Lawyers representing AIG made up claimed facts in the personal injury litigation underlying the bad-faith suit and inappropriately coached the bus driver to change his story, said Associate Justice Brian A. Davis in his written opinion in the Middlesex Superior Court case. An argument that Anderson was partly responsible for the accident because he ran out onto the street between cars was based on “a wholly made-up fact,” the judge wrote.

Those in charge of handling Anderson’s claim for AIG executed “deliberate or callously indifferent acts designed to conceal the truth, improperly skew the legal system, and deprive the Andersons of fair compensation for their injuries,” Davis said.

The owner of the bus company and the driver declined to comment when contacted by the Globe. Two Boston lawyers whose videotaped conduct preparing the bus driver for a 2002 deposition was criticized by the judge couldn’t be reached for comment. However, an attorney representing them said they had done nothing wrong.

The two lawyers “didn’t have an opportunity to defend themselves or present the full set of circumstances,” attorney Edward Cheng told the newspaper. “They’re confident they acted properly in their role in the underlying litigation.”

Attorney Anthony Zelle, who represented Anderson in the bad-faith case, didn’t respond to the newspaper’s phone messages.

However, attorney Leonard Kesten, who represented Anderson in the initial personal injury case over the bus accident, said the attorney, now 69, was devastated by the head injuries he suffered.
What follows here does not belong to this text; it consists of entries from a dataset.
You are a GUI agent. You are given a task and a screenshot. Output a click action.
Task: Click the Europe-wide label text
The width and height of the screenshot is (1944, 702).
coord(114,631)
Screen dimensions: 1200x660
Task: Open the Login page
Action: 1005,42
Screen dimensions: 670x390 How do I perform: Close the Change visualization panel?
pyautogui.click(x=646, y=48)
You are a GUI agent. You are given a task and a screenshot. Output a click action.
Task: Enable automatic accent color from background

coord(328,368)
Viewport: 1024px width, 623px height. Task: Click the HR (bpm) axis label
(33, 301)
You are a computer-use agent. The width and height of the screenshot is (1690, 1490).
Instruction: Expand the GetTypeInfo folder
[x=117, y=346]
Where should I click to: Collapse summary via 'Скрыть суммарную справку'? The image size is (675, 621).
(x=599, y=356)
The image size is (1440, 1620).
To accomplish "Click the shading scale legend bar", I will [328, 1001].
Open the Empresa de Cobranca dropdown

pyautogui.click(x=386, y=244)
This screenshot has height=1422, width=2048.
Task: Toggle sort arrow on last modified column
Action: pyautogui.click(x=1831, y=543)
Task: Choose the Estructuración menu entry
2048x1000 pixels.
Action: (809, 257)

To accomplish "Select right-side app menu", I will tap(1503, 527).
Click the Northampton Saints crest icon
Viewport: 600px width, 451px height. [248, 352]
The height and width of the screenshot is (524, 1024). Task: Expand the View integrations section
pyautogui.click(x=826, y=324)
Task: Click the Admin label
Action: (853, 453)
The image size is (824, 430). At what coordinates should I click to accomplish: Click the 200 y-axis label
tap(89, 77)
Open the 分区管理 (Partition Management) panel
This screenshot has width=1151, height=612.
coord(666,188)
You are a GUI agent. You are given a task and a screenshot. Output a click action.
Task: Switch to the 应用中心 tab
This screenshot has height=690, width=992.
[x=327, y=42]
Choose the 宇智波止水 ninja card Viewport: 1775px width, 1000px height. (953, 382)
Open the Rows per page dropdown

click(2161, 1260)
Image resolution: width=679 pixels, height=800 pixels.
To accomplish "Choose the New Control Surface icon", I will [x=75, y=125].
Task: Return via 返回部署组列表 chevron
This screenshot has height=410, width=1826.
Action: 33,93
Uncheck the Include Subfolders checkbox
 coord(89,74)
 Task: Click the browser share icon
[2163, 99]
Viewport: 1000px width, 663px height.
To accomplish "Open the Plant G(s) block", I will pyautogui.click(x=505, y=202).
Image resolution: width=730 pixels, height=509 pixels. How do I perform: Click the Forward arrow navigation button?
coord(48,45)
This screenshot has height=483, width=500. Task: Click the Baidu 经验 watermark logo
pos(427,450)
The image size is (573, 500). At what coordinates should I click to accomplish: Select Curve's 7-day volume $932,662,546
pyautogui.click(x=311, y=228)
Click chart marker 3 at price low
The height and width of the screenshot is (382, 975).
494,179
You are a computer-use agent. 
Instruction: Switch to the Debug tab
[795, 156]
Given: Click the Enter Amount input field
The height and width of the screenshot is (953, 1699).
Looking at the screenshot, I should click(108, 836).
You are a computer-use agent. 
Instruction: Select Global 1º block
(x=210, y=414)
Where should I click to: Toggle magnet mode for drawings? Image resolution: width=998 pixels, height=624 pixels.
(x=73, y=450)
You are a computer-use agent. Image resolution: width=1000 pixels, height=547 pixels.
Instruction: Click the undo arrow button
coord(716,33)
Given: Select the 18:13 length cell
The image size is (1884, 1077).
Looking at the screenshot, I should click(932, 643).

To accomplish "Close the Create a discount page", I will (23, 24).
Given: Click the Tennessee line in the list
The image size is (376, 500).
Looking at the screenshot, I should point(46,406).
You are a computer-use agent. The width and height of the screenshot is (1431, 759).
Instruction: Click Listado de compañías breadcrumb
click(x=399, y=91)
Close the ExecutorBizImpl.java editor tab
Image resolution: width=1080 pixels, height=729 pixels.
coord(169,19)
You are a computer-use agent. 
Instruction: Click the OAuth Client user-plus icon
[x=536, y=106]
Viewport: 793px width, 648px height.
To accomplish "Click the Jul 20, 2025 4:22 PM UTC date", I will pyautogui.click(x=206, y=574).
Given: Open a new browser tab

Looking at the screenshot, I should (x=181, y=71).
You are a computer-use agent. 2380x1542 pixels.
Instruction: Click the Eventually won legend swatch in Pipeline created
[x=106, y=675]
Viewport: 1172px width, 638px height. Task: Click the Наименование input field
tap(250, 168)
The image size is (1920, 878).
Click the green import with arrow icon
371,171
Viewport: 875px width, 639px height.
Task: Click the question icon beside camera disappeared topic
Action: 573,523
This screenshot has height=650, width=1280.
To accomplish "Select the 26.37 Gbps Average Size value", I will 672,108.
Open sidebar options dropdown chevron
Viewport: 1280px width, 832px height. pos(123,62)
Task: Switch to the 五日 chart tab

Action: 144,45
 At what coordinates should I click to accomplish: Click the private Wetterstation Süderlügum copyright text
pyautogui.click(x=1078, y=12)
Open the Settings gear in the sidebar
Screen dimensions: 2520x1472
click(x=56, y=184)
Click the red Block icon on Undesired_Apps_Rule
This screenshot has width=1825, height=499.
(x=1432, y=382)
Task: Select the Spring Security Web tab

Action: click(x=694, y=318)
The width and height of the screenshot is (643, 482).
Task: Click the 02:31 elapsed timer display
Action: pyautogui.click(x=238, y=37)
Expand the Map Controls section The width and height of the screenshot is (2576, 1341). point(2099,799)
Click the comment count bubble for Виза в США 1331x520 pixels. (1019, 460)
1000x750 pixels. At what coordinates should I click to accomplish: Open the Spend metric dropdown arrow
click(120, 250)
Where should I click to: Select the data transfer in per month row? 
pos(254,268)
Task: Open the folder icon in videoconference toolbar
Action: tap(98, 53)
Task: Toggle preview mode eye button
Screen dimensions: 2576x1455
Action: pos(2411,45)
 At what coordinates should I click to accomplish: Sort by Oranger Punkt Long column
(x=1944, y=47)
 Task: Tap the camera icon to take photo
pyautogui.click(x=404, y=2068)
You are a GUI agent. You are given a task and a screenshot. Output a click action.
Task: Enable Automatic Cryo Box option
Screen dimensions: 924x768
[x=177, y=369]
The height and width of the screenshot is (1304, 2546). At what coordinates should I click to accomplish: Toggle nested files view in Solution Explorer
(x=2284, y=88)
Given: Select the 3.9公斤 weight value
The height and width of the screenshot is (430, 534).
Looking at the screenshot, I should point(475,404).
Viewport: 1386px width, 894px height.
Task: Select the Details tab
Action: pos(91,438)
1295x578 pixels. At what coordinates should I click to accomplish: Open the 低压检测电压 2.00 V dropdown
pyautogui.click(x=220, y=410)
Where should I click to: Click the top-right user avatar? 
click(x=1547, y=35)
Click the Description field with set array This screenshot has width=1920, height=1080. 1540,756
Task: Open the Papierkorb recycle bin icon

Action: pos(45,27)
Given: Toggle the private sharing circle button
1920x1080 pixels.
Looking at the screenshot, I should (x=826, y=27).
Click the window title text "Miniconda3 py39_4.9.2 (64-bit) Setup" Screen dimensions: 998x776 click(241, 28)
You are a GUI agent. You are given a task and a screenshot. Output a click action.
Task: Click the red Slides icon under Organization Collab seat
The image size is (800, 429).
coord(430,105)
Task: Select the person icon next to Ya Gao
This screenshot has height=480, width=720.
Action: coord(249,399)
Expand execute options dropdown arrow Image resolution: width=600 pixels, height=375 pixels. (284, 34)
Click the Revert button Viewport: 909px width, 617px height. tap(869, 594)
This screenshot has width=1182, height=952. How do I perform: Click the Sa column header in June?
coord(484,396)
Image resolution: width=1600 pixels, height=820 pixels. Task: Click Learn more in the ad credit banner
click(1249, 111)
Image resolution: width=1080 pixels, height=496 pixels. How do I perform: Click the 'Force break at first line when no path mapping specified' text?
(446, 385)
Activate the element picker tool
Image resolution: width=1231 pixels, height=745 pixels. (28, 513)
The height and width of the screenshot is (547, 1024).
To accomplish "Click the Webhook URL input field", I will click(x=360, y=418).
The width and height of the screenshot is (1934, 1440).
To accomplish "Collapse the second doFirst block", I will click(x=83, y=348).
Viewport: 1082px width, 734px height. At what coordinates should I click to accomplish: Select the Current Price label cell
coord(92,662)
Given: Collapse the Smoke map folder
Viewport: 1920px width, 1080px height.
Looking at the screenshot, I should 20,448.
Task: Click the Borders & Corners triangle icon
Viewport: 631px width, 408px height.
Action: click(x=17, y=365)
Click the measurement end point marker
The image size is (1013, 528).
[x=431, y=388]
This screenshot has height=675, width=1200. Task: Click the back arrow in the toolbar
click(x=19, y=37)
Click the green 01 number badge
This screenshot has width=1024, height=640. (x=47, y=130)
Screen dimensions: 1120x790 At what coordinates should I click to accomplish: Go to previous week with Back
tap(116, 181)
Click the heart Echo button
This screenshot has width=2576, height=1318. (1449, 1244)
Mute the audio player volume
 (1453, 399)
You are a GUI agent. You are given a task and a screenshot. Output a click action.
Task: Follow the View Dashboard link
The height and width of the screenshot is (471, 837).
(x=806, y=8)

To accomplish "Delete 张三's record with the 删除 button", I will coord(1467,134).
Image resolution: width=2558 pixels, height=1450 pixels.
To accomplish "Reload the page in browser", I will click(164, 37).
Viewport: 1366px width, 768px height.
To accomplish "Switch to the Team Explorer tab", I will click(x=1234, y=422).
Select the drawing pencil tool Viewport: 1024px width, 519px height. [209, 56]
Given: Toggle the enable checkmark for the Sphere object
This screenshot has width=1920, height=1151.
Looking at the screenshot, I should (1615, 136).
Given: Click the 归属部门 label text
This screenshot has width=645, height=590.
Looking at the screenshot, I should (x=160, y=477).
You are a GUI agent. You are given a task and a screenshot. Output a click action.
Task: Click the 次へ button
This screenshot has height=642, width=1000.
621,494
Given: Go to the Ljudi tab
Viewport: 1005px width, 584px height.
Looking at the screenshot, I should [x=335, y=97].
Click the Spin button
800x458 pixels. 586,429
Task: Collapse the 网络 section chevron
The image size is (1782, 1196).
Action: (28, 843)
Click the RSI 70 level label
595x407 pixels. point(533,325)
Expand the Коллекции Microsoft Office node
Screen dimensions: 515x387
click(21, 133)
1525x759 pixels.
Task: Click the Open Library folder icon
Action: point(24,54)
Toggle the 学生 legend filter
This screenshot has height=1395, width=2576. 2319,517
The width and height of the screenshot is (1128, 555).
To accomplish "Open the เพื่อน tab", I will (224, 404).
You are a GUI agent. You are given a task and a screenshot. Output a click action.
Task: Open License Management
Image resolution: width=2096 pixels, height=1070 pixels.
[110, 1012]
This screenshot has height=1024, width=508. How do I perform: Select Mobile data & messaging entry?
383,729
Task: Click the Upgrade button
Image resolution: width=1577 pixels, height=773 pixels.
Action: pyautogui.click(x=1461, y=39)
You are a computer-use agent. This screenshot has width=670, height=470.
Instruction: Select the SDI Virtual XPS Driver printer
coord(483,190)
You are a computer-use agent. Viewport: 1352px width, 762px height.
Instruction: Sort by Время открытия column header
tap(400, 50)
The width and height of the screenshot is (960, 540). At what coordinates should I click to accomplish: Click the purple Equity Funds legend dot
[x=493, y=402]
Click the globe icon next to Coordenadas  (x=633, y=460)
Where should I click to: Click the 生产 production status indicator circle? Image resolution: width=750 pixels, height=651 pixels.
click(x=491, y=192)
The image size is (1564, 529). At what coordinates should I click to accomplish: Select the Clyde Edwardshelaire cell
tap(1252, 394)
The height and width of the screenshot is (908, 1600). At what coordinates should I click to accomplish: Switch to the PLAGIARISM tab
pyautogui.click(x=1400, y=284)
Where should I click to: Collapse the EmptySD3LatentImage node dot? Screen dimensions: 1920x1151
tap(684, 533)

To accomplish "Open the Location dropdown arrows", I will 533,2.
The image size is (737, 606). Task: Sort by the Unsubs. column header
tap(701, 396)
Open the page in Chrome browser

Although he was able to return to law practice, the former trial lawyer was not able to work the same level, Kesten said.

“He was one of the best, and he remembers that. It changed everything about his life. He had to have speech therapy. He had to learn how to drive again and how to find his balance to walk normally.”

Kesten said he hopes the Massachusetts Board of Bar Overseers will look into the conduct of AIG’s legal defense team. Meanwhile, he applauded the $7 million award to Anderson, which Kesten said could be increased to $12 million, including treble damages and attorney fees, because of the claim of bad faith.

“Even when a multibillion-dollar company decides to use its resources to try and crush a plaintiff, we have a system that allows full vindication, and it happened,” Kesten told the Globe.